What you'll learn in 10 minutes

  • What Lio's default pipeline templates include
  • The Modify vs. Adopt Decision Matrix
  • How to customize stages, fields, and automation rules in Lio
  • Constraints and best practices when modifying Lio templates
  • How to run multiple pipelines for different teams or verticals
Customizable sales pipeline interface on modern monitor in professional workspace representing Lio sales pipeline templates

TL;DR: Most pipeline template guides stop at renaming stages. This one walks IT company owners through Lio's default templates, what you can and cannot change, and a decision matrix for knowing when to customize versus adopt as-is — without breaking the lead capture and assignment engine that keeps your response times fast.

What Lio's default pipeline templates include

Lio's default pipeline templates ship with seven stages out of the box: New Lead, Contacted, Qualified, Proposal Sent, Negotiation, Closed Won, and Closed Lost. That covers the standard B2B sales motion well enough for most IT service teams to run a real pipeline from day one without touching a single setting.

Each stage comes pre-loaded with a core field set: contact name, company, email, phone, deal value, expected close date, and lead source. These defaults handle roughly 80% of what a typical IT sales rep needs to log during a deal cycle. The custom field sets across leads, companies, contacts, deals, and pipelines become relevant once your team's qualification criteria or deal data don't map cleanly onto those defaults.

What you get before any Lio sales pipeline templates customization is a functional lead qualification workflow, basic deal tracking, and stage-level visibility across your team. That's a usable starting point, not a finished system.

The gaps show up quickly in practice. A managed services provider selling multi-year contracts needs different stage exit criteria than a VAR closing transactional hardware deals. Understanding what the template includes by default is the first step toward building a pipeline that reflects your actual deal cycle rather than a generic one. The next section gives you a decision matrix to determine exactly where to customize and where to leave the defaults alone.

The Modify vs. Adopt Decision Matrix

Use this matrix before touching a single stage in Lio's custom sales pipeline builder. The decision isn't "do I want to customize?" — it's "does the default template already match how my team actually sells?"
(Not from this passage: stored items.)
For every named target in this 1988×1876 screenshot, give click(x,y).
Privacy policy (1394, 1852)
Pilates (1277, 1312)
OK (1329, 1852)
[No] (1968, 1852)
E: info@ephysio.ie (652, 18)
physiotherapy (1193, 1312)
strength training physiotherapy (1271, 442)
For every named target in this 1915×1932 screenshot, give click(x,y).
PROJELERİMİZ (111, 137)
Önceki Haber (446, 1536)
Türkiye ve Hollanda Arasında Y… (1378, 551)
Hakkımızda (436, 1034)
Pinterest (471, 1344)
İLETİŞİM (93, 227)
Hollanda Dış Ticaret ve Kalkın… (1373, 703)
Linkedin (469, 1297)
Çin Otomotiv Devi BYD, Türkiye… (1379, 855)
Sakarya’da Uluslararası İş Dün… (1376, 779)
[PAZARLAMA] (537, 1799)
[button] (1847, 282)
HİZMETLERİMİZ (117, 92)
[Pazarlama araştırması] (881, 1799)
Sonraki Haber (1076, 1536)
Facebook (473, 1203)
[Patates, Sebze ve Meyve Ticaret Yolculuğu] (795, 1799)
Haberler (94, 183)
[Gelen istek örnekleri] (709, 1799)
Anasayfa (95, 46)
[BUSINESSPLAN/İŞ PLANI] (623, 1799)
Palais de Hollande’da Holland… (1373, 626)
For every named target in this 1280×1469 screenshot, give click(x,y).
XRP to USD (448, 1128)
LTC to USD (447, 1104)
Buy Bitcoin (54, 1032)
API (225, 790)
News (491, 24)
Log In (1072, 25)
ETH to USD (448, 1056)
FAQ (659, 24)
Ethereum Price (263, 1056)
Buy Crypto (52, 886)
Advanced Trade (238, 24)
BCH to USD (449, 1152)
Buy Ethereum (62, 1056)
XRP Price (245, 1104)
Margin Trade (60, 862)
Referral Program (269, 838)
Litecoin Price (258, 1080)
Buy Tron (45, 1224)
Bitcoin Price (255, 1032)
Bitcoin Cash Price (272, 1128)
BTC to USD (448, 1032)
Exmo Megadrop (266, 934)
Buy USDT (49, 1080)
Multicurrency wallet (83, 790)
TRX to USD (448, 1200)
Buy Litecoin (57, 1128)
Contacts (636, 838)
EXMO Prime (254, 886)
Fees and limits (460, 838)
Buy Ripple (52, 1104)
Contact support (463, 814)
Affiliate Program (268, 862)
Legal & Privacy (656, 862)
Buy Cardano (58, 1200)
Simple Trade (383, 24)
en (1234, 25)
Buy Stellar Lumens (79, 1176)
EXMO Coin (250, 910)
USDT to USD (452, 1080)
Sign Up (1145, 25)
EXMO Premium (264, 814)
Adopt the template as-is when:

  • Your average deal cycle is under 30 days

  • Your team has fewer than five reps and one product line

  • You're in a horizontal vertical (general IT services, managed support) where no stage is industry-specific

  • You're setting up a net-new pipeline and want a working baseline before you have real data

Modify the template when any of these are true:

  • Your deal cycle runs 60-plus days and involves procurement, legal, or a security review stage that the default doesn't include

  • You sell into a specific vertical (healthcare IT, fintech, government) where stage names and qualification criteria differ from generic SaaS defaults

  • Your team uses a defined methodology (MEDDIC, BANT) and needs custom fields to enforce it at each stage

  • You need pipeline automation rules to fire on stage transitions — lead assignment, follow-up tasks, notifications — and the default stage sequence doesn't match your triggers

One practical signal: if your reps regularly skip a default stage or manually move deals backward to compensate for a missing step, the template isn't matching your selling motion. That's the clearest sign to customize rather than adapt behavior around a broken structure.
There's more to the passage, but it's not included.